What is called the “Jewish race” today is also something entirely different than that which lived in Ancient Israel or Roman Palestine. That ancient race was scattered (deported and resettled) throughout the Roman world after the sack of Jerusalem and the defeat of the Jewish resistance at Masada a few years later. The Jews who survived subsequently (over the course of centuries) either converted to Christianity (at which point they relinquished their identity as Jews), intermarried with the various local tribes among which they found themselves, or were persecuted and killed for their perceived antisocial behaviors. (This last item is not a practice I would endorse or condone; I’m simply saying what happened.) The Jewish race of antiquity was thus “diluted” over time to the point where it essentially disappeared.

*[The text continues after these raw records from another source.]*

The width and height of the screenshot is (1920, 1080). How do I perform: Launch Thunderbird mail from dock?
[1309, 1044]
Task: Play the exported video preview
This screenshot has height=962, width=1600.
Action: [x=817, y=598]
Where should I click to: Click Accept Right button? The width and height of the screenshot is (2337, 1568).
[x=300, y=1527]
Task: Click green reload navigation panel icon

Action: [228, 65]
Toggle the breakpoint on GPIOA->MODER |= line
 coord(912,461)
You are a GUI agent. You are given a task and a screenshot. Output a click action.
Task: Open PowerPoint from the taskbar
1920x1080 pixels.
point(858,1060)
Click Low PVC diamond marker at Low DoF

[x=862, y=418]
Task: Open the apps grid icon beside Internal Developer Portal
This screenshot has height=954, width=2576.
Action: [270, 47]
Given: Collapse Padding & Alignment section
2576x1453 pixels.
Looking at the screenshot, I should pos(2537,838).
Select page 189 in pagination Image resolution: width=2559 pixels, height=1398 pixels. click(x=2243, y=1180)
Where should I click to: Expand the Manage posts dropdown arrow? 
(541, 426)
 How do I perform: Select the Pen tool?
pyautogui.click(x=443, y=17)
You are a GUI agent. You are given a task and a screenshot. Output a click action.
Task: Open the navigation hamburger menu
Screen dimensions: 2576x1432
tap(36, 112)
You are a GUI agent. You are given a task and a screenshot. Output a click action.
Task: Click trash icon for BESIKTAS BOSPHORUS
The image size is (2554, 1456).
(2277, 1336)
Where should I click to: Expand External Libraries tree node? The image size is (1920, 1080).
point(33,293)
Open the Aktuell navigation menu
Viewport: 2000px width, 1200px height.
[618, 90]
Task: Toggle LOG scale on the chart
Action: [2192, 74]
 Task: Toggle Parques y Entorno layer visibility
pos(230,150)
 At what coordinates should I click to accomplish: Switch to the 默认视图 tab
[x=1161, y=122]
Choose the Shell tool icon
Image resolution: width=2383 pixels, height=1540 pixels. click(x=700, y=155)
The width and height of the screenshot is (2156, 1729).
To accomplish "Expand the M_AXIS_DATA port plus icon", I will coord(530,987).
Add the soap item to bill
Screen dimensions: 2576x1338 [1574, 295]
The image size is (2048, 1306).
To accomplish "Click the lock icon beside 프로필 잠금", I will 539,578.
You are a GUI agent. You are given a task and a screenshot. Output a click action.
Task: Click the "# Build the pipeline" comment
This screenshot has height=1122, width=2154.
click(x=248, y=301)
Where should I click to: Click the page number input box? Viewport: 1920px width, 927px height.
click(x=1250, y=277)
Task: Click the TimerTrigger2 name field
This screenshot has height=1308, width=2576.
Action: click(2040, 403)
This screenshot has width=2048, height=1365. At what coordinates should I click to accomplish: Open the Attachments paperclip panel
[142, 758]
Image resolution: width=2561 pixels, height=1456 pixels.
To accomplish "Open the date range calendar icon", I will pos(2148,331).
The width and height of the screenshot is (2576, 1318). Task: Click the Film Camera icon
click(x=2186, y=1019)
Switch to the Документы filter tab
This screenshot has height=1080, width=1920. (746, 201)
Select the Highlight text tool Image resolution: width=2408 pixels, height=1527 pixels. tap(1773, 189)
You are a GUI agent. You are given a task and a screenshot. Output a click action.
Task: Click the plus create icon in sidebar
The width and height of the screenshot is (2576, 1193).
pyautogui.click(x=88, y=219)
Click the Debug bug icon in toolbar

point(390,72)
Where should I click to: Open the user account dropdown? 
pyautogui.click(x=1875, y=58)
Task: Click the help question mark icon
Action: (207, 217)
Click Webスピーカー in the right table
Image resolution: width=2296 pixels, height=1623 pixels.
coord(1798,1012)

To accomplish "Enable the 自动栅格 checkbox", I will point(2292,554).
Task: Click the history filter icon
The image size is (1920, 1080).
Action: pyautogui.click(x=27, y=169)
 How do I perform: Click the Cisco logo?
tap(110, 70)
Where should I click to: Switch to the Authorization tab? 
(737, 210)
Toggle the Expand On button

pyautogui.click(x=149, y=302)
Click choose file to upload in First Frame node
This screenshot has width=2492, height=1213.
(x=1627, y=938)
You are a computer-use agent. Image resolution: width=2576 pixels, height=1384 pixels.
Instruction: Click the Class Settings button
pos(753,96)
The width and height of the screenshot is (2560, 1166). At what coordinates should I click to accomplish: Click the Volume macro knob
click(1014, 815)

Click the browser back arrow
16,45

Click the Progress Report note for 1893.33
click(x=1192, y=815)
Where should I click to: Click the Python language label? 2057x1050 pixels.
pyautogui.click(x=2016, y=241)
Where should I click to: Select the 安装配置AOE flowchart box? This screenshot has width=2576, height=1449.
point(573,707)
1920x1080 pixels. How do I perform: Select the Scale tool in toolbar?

However there were always pockets of “religious” Jews (i.e. people who kept the rabbinical laws of the Pharisees as given in the Talmud) scattered throughout the Roman and Byzantine Empires and they became disproportionately influential for their numbers in certain localities (chiefly through the use of finance). Although the Jewish “race” no longer existed as such, and the Jewish sacrificial religion of antiquity was no more, still there persisted a group of people that lived a distinct tradition (as codified in the Talmud) in more or less closely-knit communities throughout Europe, Northern Africa and Western Asia that were known universally as “Jews.” [Incidentally, that “race” which today has its political center in the modern state of Israel, its economic center in New York and its cultural center in Hollywood, is actually of Slavic not Semitic extraction (which explains why contemporary Jews/Israelis are generally fairer and look more like Russians, Czechs and Poles than their Eastern Mediterranean neighbors).]

Needless to say, (modern) Judaism and Christianity cannot both be true. I do not hesitate to affirm here that there are many good people who are professed and practicing Jews (Rabbi Daniel Lapin comes immediately to mind), and I do not mean to sound as if I condemn any of them in any way. I also affirm that Christianity is the fulfillment of the ancient Jewish religion. But the modern Jewish religion is an explicit renunciation of the Christian faith. So if we are looking for the one true religion (assuming for the moment that there is one), we cannot have it both ways. If one is true, the other must be false. We owe it to ourselves—and to our fellow man—to find the truth. If we are satisfied to accept the status quo (which seems to amount to an indifference to the truth) then only confusion can result, and that’s not good.